• Supplied text:
-- Opening Marker --

Comment by arghwhat

1 month ago

Indeed, you can disregard plan9 common practice and adopt the ioctl pattern, but then you just created ioctl under a different name, having gained nothing over it.

You will still have the significant context switching overhead, and you will still need distinct write-then-read phases for any return value. Manual buffer sharing is also notably more cumbersome than having a kernel just look directly at the value, and the neat part of being able to operate these fileservers by hand from a shell is lost.

So while I don't disagree with you on a technical level, taking that approach seems like it misses the point of the plan9 paradigm entirely and converts it to a worse form of the ioctl-based approach that it is seen as a cleaner alternative to.

Being able to do everything in user space looks like it might be a worthwhile gain in some scenarios. You're right that there can be some context switching overhead to deal with, though even that might possibly be mitigated; the rendezvous(2) mechanism (which works in combination with segattach(2) in plan9) is relevant, depending on how exactly it's implemented under the hood.

-- Closing Marker --

• Instructions for the task: Write what comes next in the discussion of plan9 fileservers and ioctl, picking up after its last sentence. The listing that follows has nothing to do with the discussion of plan9 and ioctl.

• Records supplied:
-- Opening Marker --

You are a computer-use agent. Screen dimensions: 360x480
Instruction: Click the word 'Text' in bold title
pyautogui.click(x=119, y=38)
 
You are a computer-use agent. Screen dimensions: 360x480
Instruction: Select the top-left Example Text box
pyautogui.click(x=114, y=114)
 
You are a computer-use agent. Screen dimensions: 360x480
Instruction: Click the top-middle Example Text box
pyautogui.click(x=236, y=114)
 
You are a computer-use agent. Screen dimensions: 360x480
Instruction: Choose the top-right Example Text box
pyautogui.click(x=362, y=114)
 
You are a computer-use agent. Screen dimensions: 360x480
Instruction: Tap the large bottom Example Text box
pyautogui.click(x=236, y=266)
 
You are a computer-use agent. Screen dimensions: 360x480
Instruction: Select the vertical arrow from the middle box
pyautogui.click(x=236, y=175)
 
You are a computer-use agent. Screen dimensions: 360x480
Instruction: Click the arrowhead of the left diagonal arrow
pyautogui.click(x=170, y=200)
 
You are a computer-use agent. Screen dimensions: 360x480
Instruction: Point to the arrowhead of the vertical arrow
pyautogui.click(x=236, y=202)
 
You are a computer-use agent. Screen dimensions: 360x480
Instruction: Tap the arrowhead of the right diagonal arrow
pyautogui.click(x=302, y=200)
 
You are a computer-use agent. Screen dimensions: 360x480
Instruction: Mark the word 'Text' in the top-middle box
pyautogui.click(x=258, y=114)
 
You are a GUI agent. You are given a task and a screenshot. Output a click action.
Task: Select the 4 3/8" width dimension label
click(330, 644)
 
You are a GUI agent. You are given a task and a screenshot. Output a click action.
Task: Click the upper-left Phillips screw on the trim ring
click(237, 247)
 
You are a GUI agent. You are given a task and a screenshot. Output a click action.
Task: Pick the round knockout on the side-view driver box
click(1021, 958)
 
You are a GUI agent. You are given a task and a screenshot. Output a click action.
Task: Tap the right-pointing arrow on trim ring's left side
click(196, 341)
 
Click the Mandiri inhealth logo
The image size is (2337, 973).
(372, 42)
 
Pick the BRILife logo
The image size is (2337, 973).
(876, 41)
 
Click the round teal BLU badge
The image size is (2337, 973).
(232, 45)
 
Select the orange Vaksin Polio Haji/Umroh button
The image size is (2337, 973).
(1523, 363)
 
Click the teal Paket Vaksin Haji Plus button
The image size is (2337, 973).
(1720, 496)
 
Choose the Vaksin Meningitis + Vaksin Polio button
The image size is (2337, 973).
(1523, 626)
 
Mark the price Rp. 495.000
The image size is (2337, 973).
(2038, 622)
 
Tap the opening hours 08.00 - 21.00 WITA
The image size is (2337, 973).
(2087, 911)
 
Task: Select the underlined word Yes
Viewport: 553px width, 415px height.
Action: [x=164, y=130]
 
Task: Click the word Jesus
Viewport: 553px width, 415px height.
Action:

-- Closing Marker --

• Response to this exercise:
  • I must admit that the ability to randomly bind on top of your "drivers" to arbitrarily overwrite functionality, whether to VPN somewhere by binding a target machine's network files, or how rio's windows were merely /dev/draw proxies and you could forward windows by just binding your own /dev/draw on the target, holds a special place in my heart. 9front, if nothing else, is fun to play with. I just don't necessarily consider it the most optimal or most performant design.

    (I also have an entirely irrational love for the idea the singular /bin folder with no concept of $PATH, simply having everything you need bound on top... I hate $PATH and the gross profile scripts that go with it with a passion.)

    • > I also have an entirely irrational love for the idea the singular /bin folder with no concept of $PATH, simply having everything you need bound on top

      That's really an easy special case of what's called containerization or namespacing on Linux-like systems. It's just how the system works natively in plan9.